* _Work to complete_: The answer should be the records below, word for word, with every image left out.

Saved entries
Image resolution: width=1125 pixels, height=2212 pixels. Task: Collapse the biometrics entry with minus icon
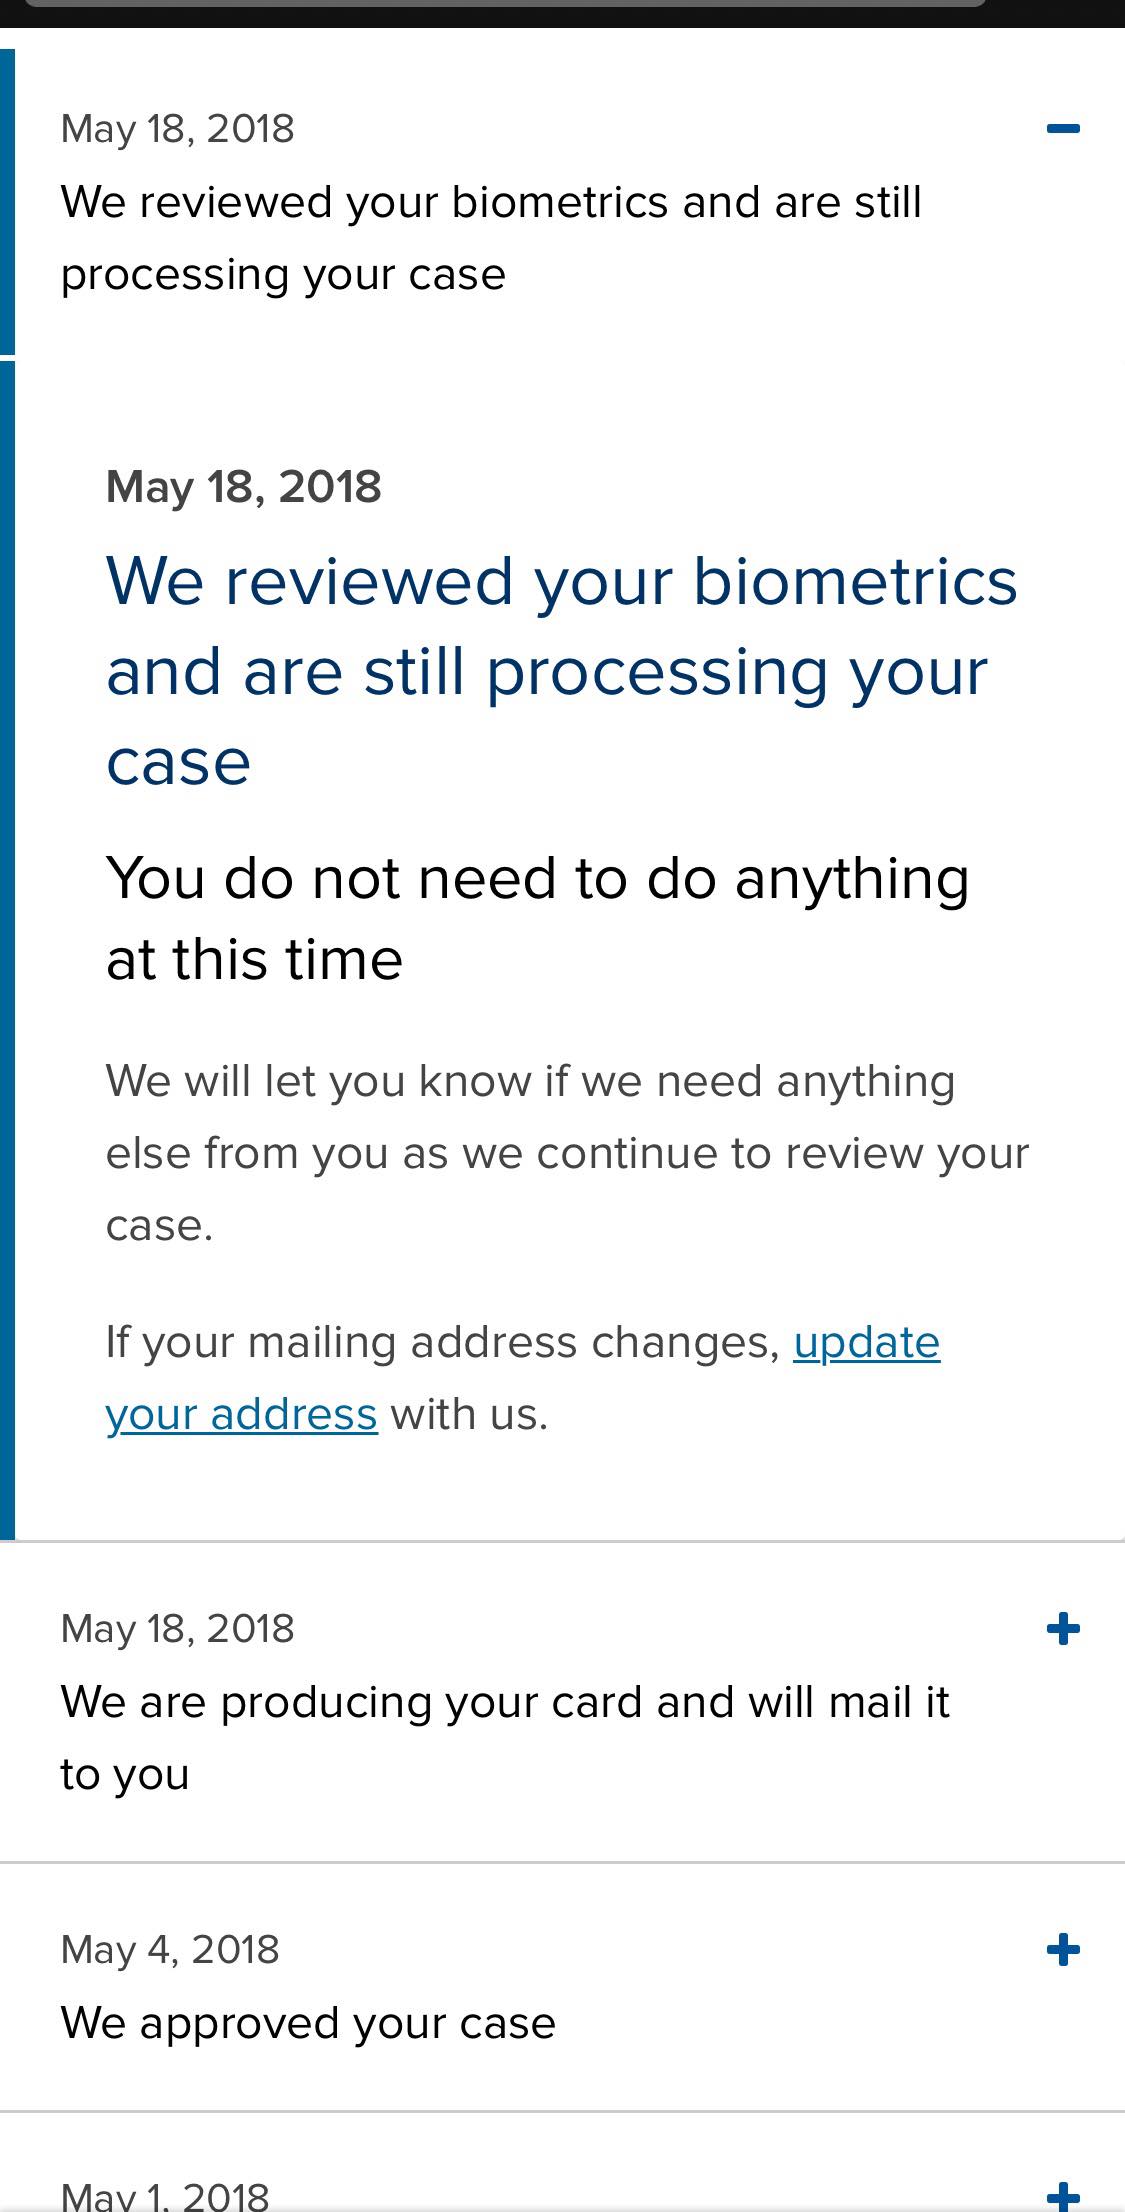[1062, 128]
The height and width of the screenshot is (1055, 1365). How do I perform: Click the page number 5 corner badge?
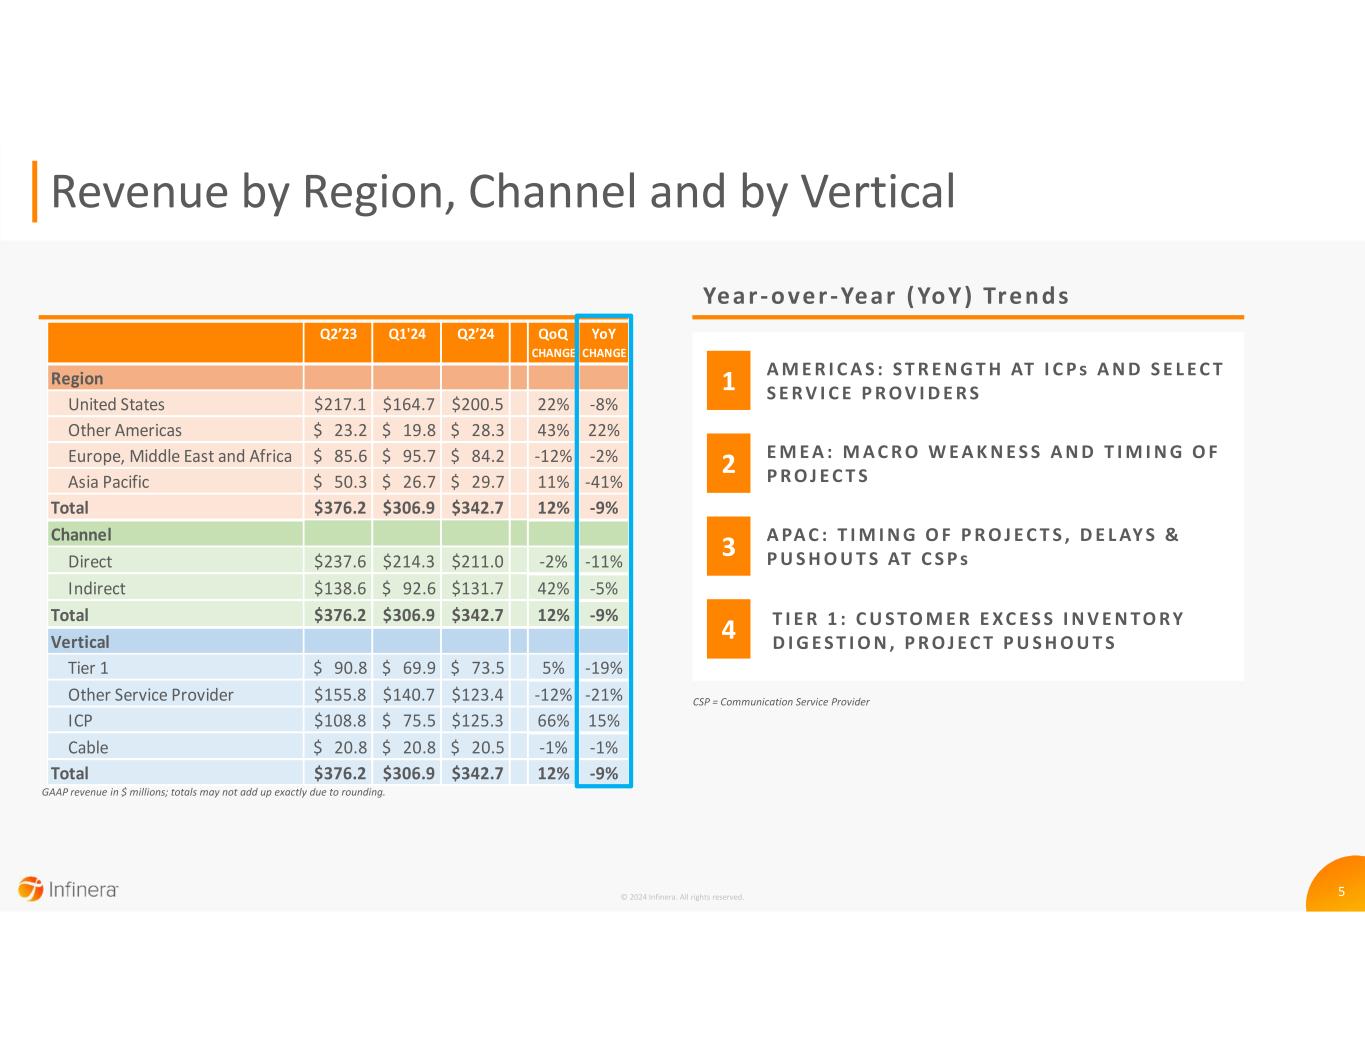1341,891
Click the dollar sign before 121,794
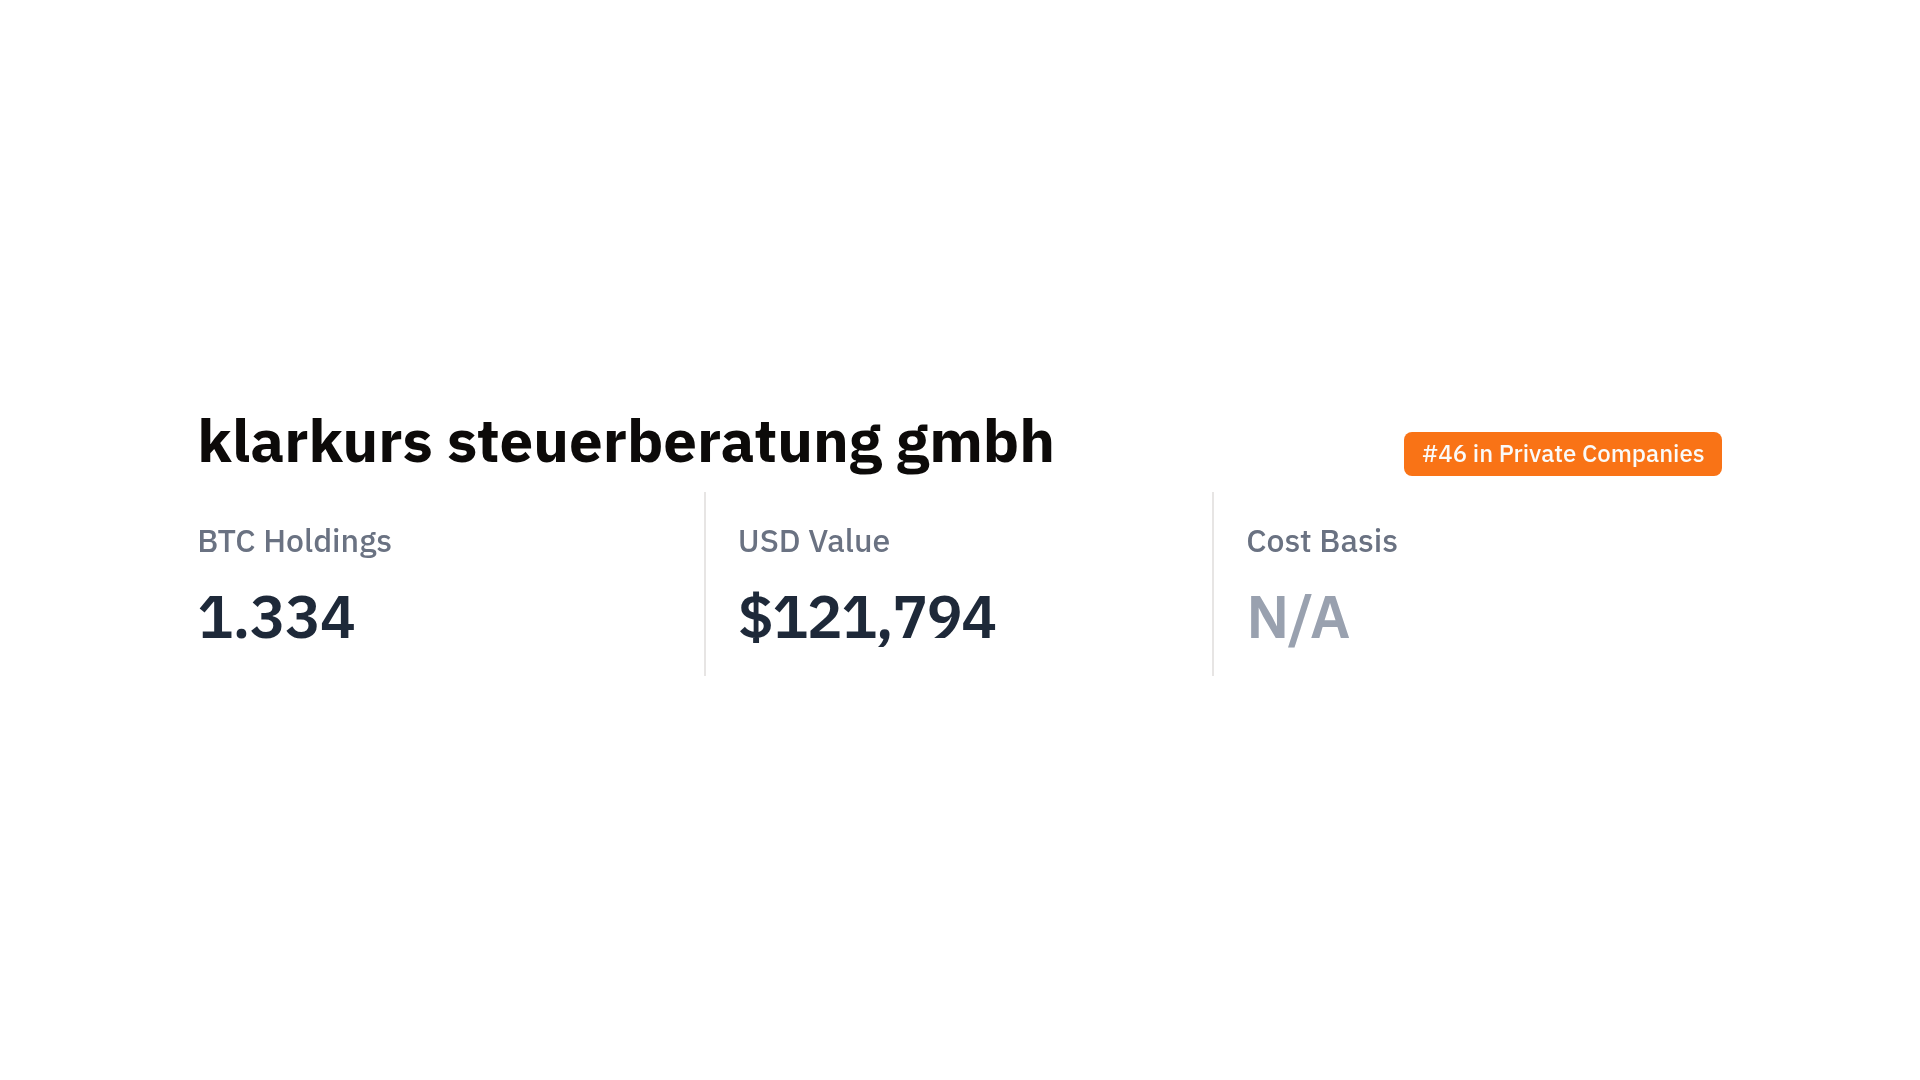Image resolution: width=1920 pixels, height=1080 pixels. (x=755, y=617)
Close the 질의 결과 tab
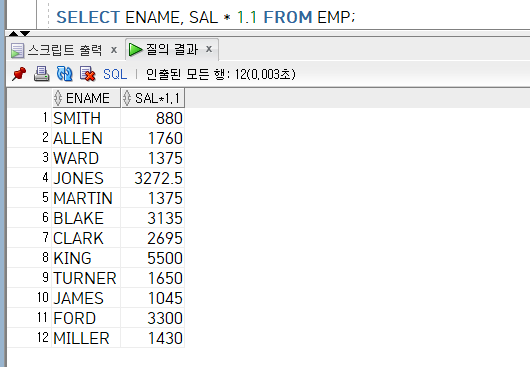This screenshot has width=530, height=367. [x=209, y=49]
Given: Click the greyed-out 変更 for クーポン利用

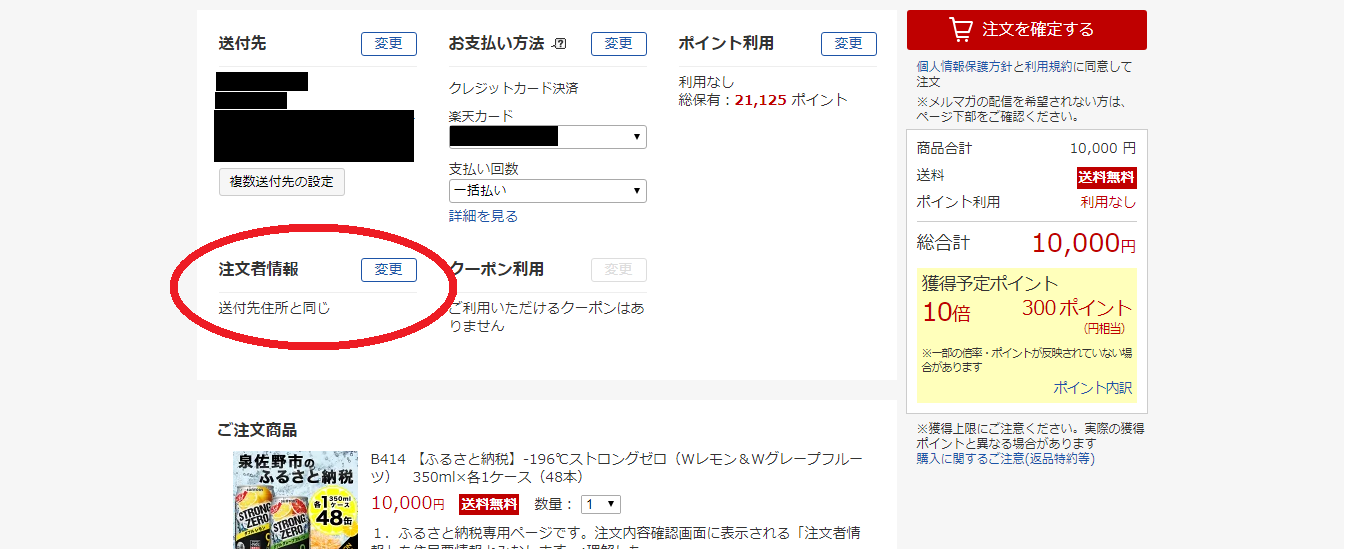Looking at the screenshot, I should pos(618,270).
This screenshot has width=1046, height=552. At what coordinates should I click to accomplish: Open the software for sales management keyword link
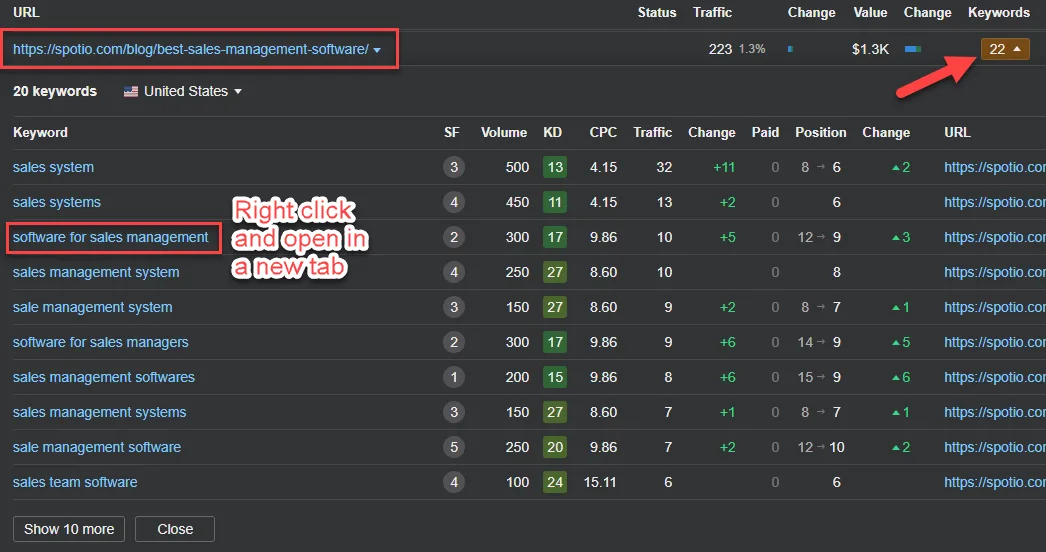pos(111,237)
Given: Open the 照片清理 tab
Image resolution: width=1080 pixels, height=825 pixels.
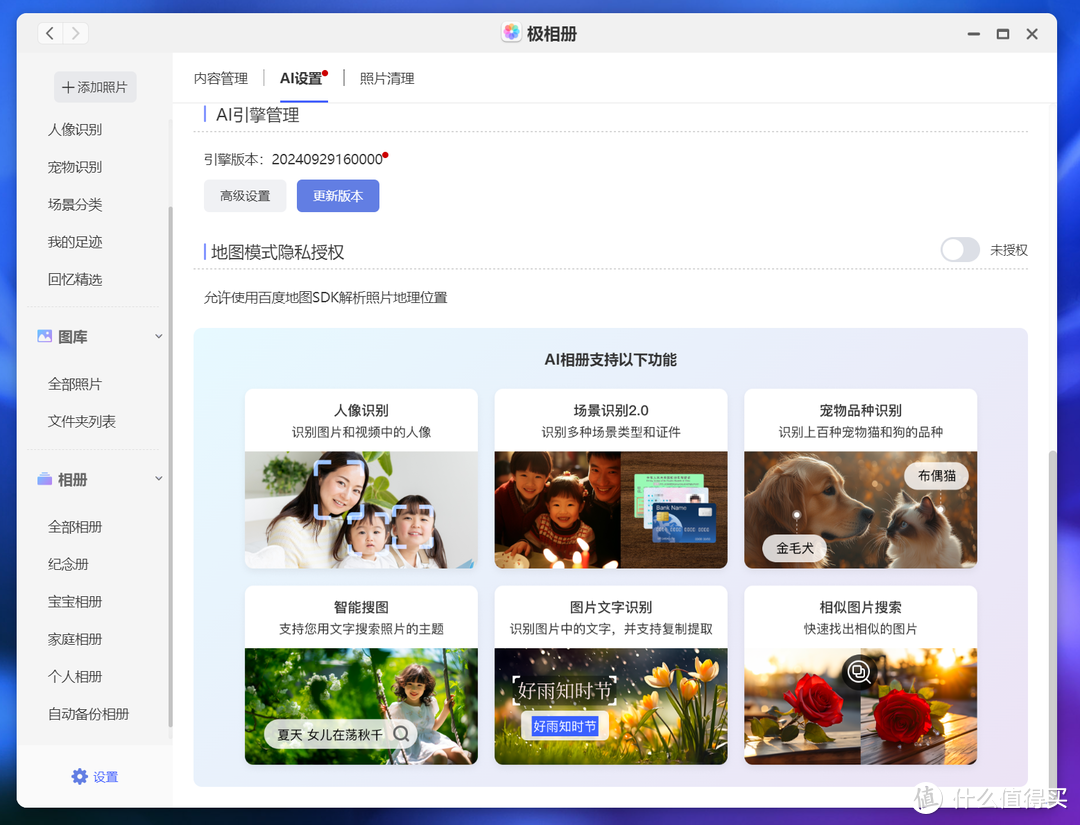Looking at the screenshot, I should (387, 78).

* _Answer to this problem_:
Image resolution: width=1125 pixels, height=2212 pixels. Task: Collapse the biometrics entry with minus icon
[1062, 128]
The height and width of the screenshot is (1055, 1365). How do I perform: Click the page number 5 corner badge?
1341,891
Click the dollar sign before 121,794
Image resolution: width=1920 pixels, height=1080 pixels. (x=755, y=617)
Close the 질의 결과 tab
This screenshot has width=530, height=367. [x=209, y=49]
Given: Click the greyed-out 変更 for クーポン利用

Looking at the screenshot, I should pos(618,270).
This screenshot has width=1046, height=552. At what coordinates should I click to accomplish: Open the software for sales management keyword link
pos(111,237)
Given: Open the 照片清理 tab
Image resolution: width=1080 pixels, height=825 pixels.
Looking at the screenshot, I should (387, 78).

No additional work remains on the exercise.